Write and perform a play: Even young kids can use their imagination to write a play, or perform a play, movie, or book in the living room. Kids can create props and costumes from everyday home objects.

Photo by Sigmund on Unsplash

Learn about money: Ask kids to virtually shop for this week’s groceries. Start with feeding the family for the day. They can plan a menu, estimate the amount of food they need then go online to virtually shop. One word of caution: make sure the supermarket they link to does not have your credit card information stored.  Otherwise, you may be paying for food you never intended to buy.

Take a family census: Ask kids to develop a list of ten questions to ask all the members of the family — both near and far. Once they’ve collected data, they can plot graphs and create charts using these tools from the National Center for Education Statistics. Maybe 15% of the family likes chocolate ice cream, 25% say their favorite color is blue. You’ll all learn a lot about what’s similar and what’s different in your family.

Create a family history book: Ask the kids to Facetime with grandparents and interview them to get more information about the family (Check out the Project: The Book of Time for interviewing tips!). Download photos, scan documents, and put them into a book. Share it online or get it printed to distribute. Have a book launch virtual party and invite all the relatives to join in through Zoom or Google hangouts.

Photo by Karl Fredrickson on Unsplash
Outside Projects
  • Take a nature walk: Make it a scavenger hunt and look for early signs of the next season. 
  • Plant a garden: If you’re in the city, you can plant the garden in a window box. Kids can keep a garden journal to record planting, watering, and production. Side benefit: a nice salad to eat at dinner.
Post What You Learn.
  • Practice meteorology: How is the weather changing?
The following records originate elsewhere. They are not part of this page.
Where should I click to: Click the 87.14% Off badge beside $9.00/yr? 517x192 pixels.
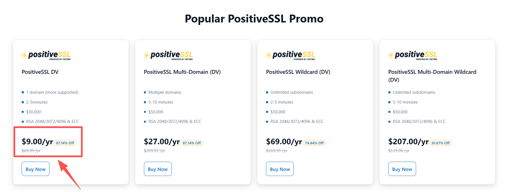point(65,143)
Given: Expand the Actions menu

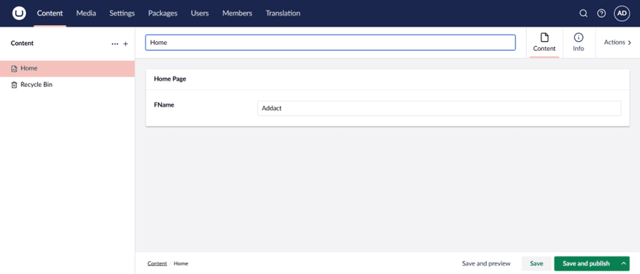Looking at the screenshot, I should 618,42.
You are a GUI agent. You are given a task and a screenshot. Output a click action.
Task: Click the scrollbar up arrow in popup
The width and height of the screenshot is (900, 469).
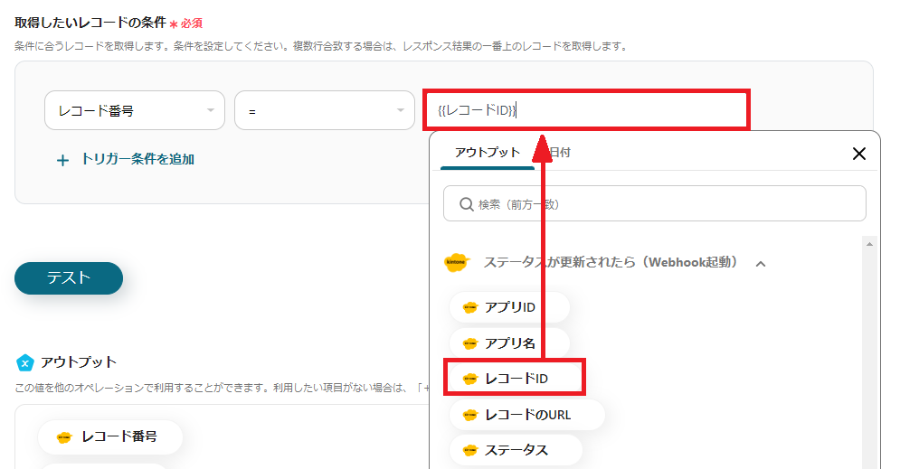pos(870,245)
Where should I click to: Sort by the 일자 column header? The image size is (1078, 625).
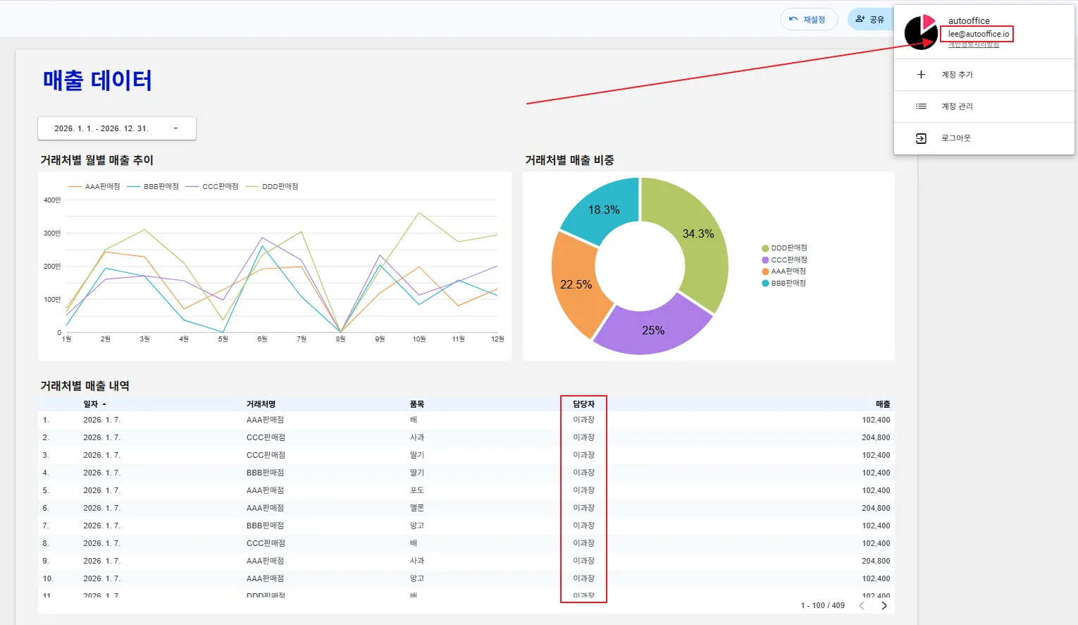click(91, 404)
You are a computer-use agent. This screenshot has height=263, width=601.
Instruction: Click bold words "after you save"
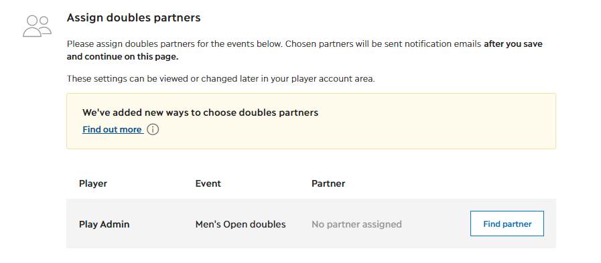[513, 44]
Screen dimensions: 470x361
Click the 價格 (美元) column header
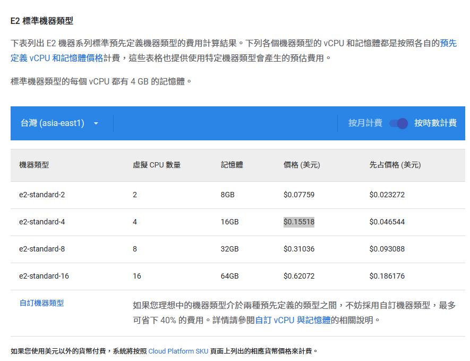pos(302,165)
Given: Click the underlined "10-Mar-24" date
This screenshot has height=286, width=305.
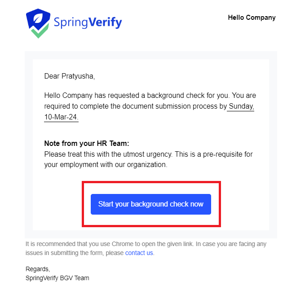Looking at the screenshot, I should 61,117.
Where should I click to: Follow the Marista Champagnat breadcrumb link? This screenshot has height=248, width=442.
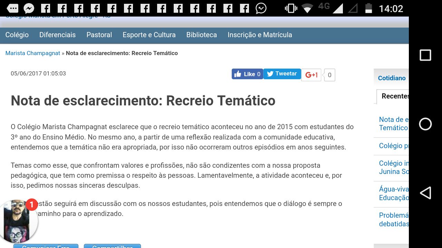coord(32,53)

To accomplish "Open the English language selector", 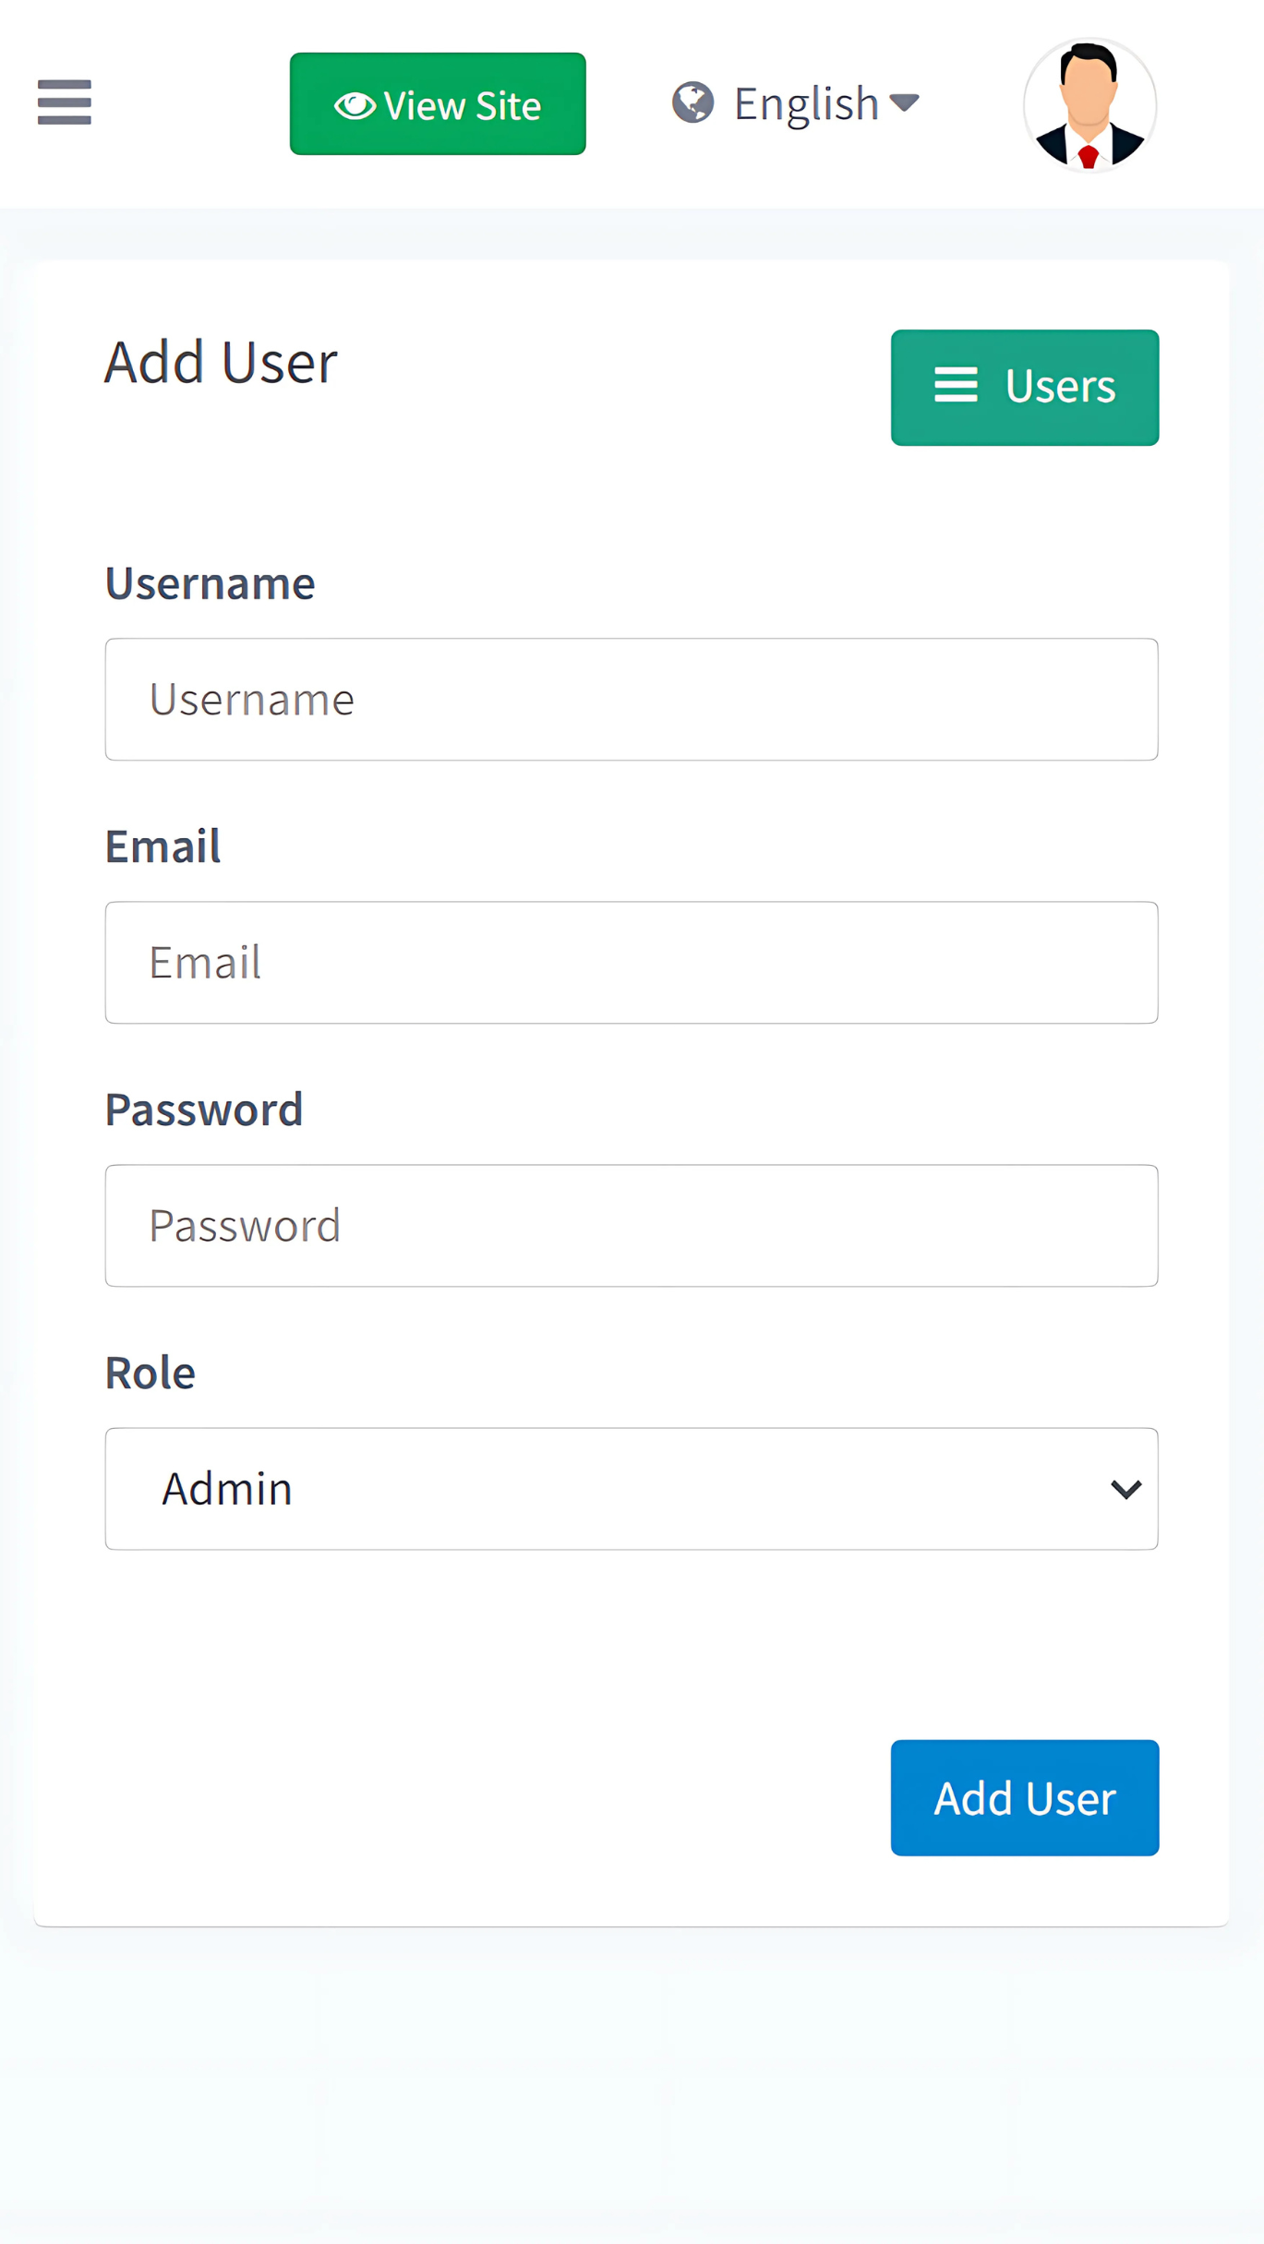I will (806, 103).
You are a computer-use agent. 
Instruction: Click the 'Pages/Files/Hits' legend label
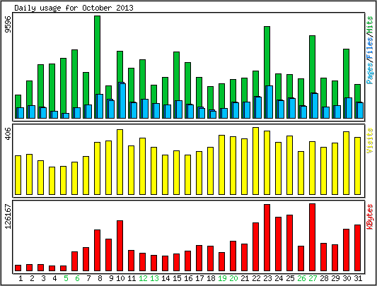pos(370,49)
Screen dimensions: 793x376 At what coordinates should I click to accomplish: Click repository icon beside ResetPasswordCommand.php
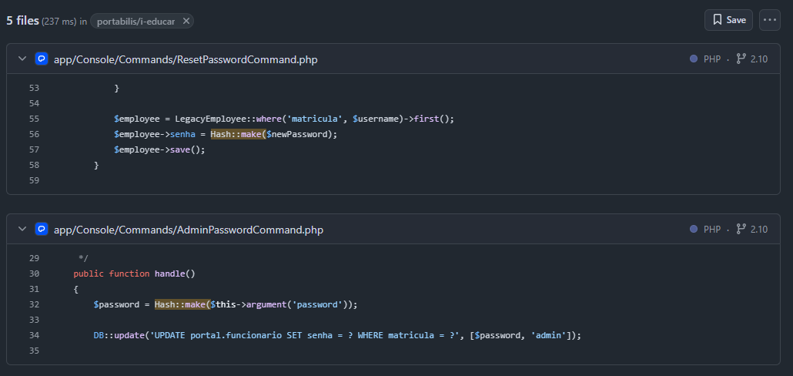pyautogui.click(x=42, y=59)
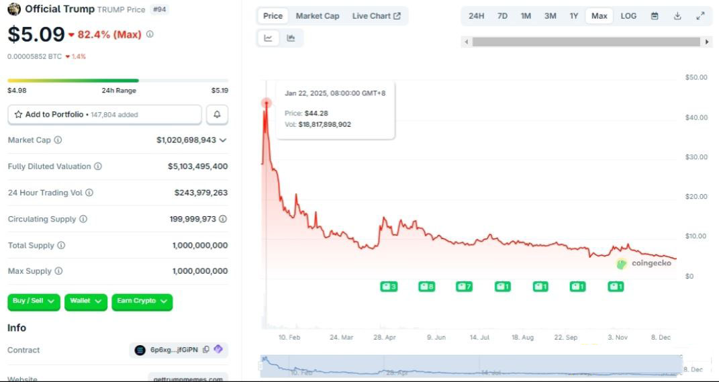Open the Buy / Sell dropdown
This screenshot has width=719, height=382.
(x=34, y=301)
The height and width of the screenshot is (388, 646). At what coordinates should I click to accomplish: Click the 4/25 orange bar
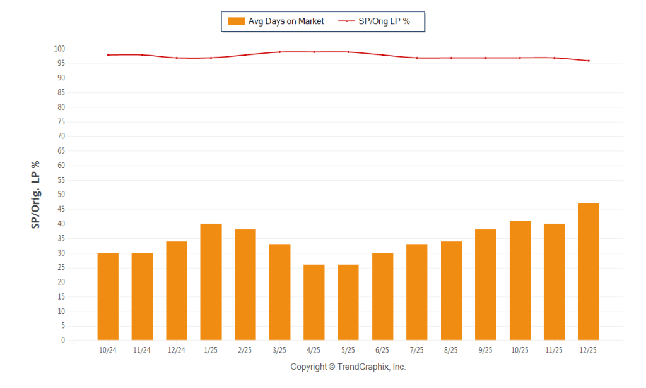click(314, 302)
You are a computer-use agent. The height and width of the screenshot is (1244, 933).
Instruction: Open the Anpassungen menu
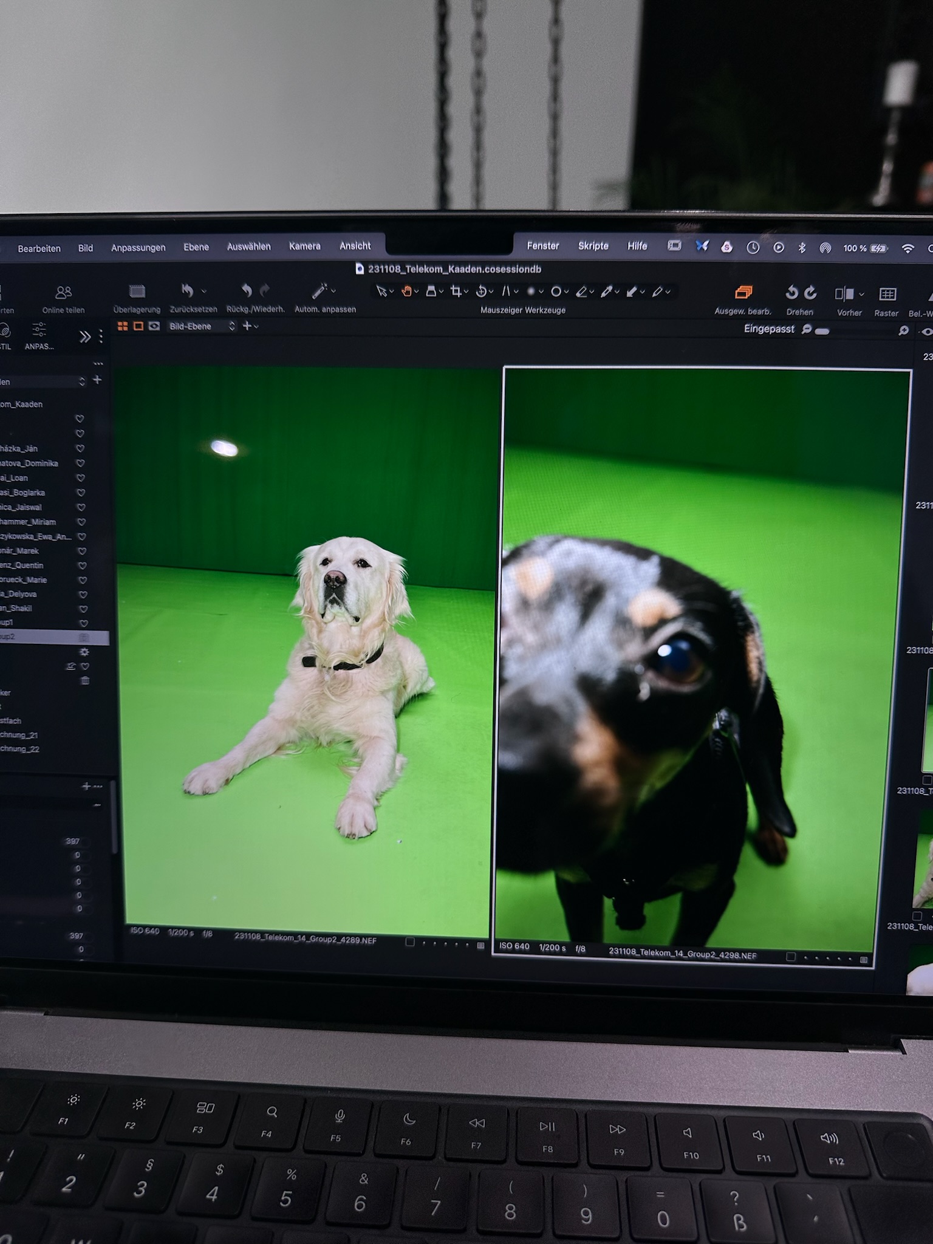(x=138, y=248)
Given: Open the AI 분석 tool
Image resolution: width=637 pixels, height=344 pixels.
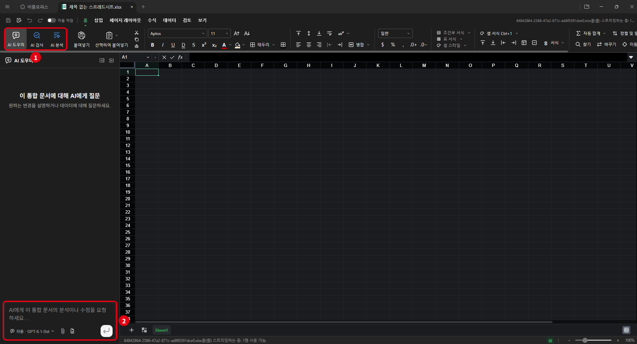Looking at the screenshot, I should [57, 39].
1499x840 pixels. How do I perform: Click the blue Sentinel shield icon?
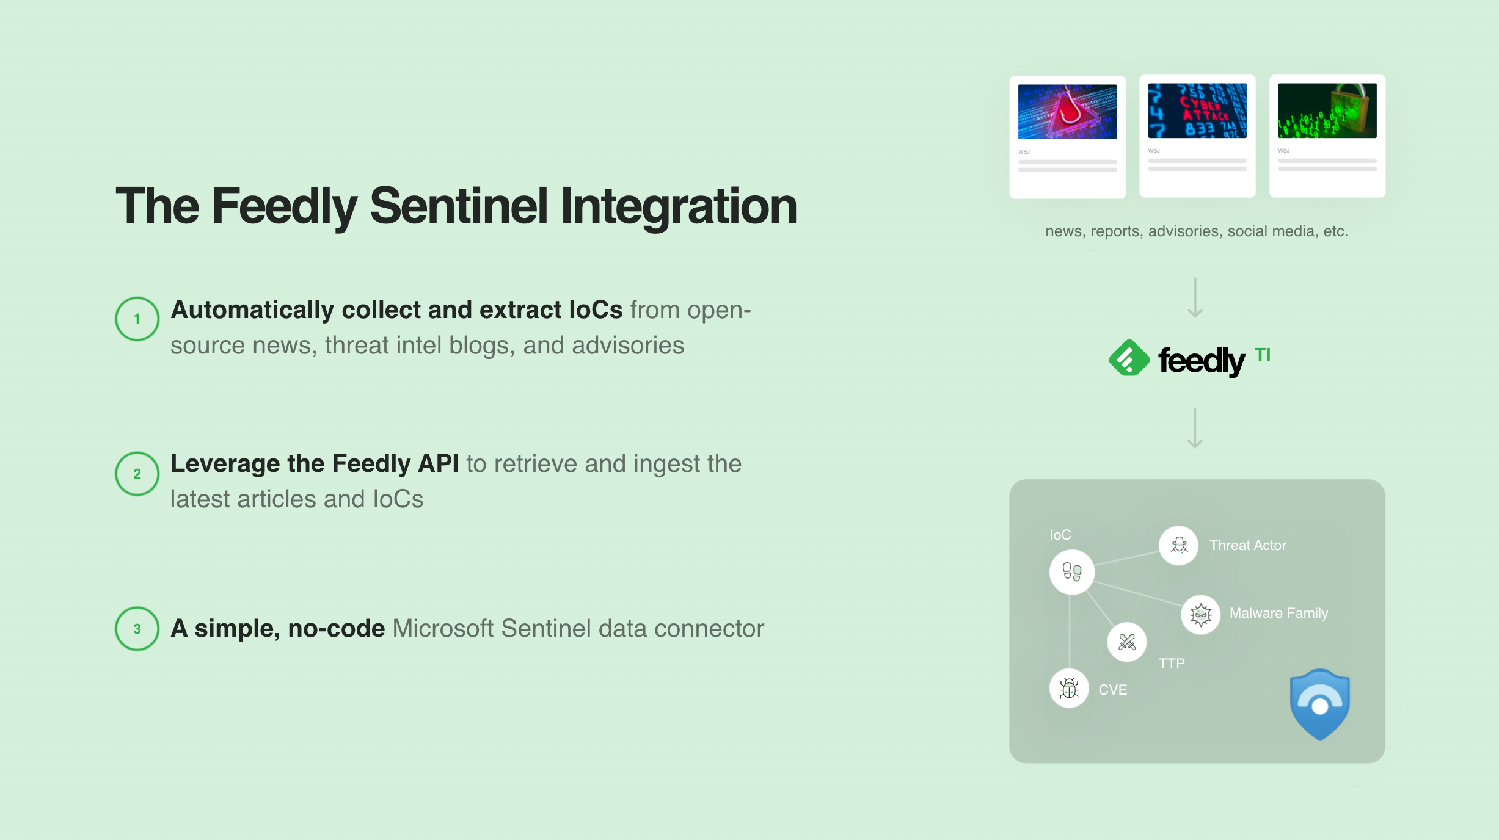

How do meteorologists predict weather? Kids can track this week’s weather through an app or online and look for trends in temperature, cloud formations, and hours of sunshine. Ask them to make some predictions about tomorrow’s weather and then record the forecast on video. Post the video to Facebook and ask friends around the world to do the same. This is a great way to compare weather patterns based on location.
  • Create a Pinterest board: As kids practice curiosity and are finding new interests to explore, they can create a Pinterest board and share with others.